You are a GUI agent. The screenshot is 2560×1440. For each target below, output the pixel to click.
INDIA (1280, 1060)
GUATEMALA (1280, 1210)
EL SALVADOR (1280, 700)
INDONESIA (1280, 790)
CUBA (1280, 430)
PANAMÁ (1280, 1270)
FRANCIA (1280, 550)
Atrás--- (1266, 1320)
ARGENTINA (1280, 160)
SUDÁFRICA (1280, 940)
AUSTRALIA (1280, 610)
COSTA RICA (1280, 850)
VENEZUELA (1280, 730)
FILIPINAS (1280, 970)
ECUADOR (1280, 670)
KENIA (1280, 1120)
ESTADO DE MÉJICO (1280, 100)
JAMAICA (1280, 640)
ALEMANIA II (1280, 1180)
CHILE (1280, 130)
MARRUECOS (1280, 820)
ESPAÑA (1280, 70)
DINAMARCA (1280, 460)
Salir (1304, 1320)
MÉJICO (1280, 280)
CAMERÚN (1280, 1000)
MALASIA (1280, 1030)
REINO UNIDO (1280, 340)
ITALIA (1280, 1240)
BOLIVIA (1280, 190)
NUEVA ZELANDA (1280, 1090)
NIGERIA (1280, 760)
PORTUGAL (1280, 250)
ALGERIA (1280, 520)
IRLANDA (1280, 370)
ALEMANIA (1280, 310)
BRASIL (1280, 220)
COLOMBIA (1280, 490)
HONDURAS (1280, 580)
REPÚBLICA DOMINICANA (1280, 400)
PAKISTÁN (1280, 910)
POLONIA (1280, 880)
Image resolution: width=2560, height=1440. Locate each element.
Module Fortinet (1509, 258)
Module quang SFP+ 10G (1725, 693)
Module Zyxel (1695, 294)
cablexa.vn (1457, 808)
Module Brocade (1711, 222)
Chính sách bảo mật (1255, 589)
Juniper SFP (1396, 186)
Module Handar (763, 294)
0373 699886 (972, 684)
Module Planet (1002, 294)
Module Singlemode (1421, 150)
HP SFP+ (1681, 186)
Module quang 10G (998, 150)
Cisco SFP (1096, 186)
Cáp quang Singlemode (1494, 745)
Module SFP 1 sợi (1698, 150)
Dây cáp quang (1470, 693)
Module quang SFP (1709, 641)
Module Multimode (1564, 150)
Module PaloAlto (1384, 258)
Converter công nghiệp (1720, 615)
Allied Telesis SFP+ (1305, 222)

* [Task to complete]:
Extract all of the material exactly as it is written.

* [Task result]:
You are a GUI agent. The screenshot is 2560×1440. For each target below, output the pixel to click.
INDIA (1280, 1060)
GUATEMALA (1280, 1210)
EL SALVADOR (1280, 700)
INDONESIA (1280, 790)
CUBA (1280, 430)
PANAMÁ (1280, 1270)
FRANCIA (1280, 550)
Atrás--- (1266, 1320)
ARGENTINA (1280, 160)
SUDÁFRICA (1280, 940)
AUSTRALIA (1280, 610)
COSTA RICA (1280, 850)
VENEZUELA (1280, 730)
FILIPINAS (1280, 970)
ECUADOR (1280, 670)
KENIA (1280, 1120)
ESTADO DE MÉJICO (1280, 100)
JAMAICA (1280, 640)
ALEMANIA II (1280, 1180)
CHILE (1280, 130)
MARRUECOS (1280, 820)
ESPAÑA (1280, 70)
DINAMARCA (1280, 460)
Salir (1304, 1320)
MÉJICO (1280, 280)
CAMERÚN (1280, 1000)
MALASIA (1280, 1030)
REINO UNIDO (1280, 340)
ITALIA (1280, 1240)
BOLIVIA (1280, 190)
NUEVA ZELANDA (1280, 1090)
NIGERIA (1280, 760)
PORTUGAL (1280, 250)
ALGERIA (1280, 520)
IRLANDA (1280, 370)
ALEMANIA (1280, 310)
BRASIL (1280, 220)
COLOMBIA (1280, 490)
HONDURAS (1280, 580)
REPÚBLICA DOMINICANA (1280, 400)
PAKISTÁN (1280, 910)
POLONIA (1280, 880)
Image resolution: width=2560, height=1440. Locate each element.
Module Fortinet (1509, 258)
Module quang SFP+ 10G (1725, 693)
Module Zyxel (1695, 294)
cablexa.vn (1457, 808)
Module Brocade (1711, 222)
Chính sách bảo mật (1255, 589)
Juniper SFP (1396, 186)
Module Handar (763, 294)
0373 699886 (972, 684)
Module Planet (1002, 294)
Module Singlemode (1421, 150)
HP SFP+ (1681, 186)
Module quang 10G (998, 150)
Cisco SFP (1096, 186)
Cáp quang Singlemode (1494, 745)
Module SFP 1 sợi (1698, 150)
Dây cáp quang (1470, 693)
Module quang SFP (1709, 641)
Module Multimode (1564, 150)
Module PaloAlto (1384, 258)
Converter công nghiệp (1720, 615)
Allied Telesis SFP+ (1305, 222)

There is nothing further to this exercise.